Iraq’s economy is a huge mess and is likely to stay that way for a while, is how I read this piece in the Guardian Observer. One alarming piece of information for which I have independent confirmation is that the hospitals still don’t have enough of some medicines, and even keeping some patients hydrated is a problem. If anyone has any idea of who can get medicine or money for medicine reliably to the hospitals, I would appreciate knowing about it. Can the International Red Crescent/ Red Cross help here?
A British firm warns that some 25% of work on Iraqi electicity and other infrastructure has been undone in recent months by attacks by the guerrilla movement. It further warns that all such infrastructural repairs may be undone if the US ceases funding the effort, as it has announced it intends to.

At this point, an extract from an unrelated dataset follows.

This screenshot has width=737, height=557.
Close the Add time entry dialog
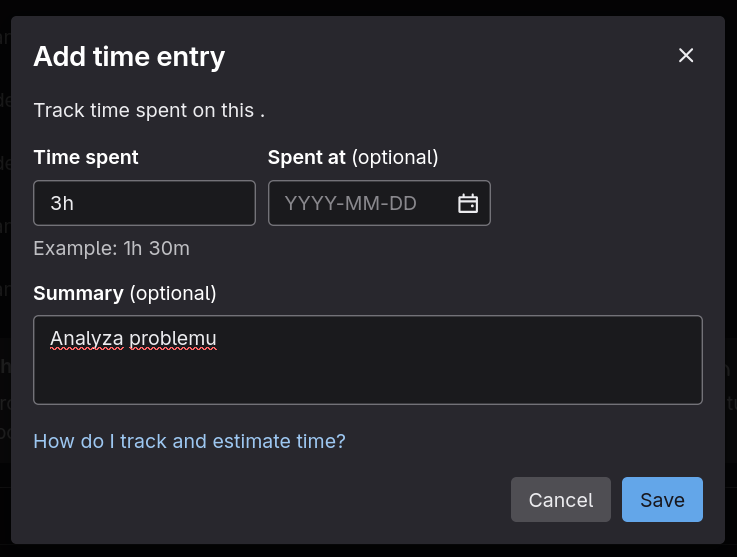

It cannot possibily be a good sign that Iraq is having to import over 120,000 cartons of eggs from Iran. After all the famous “gaps” in history– the missile gap, the WMD gap, etc., now we have . . . the chicken gap?
This article examines the general hostility Iraqis have shown toward the pet US project of privatizing the economy. (First there needs to be an economy to privatize, folks. See above.)
The chief judge in the Saddam Hussein trial has submitted his resignation. He had been widely criticized for failing to keep the proceedings from becoming a soapbox for Saddam.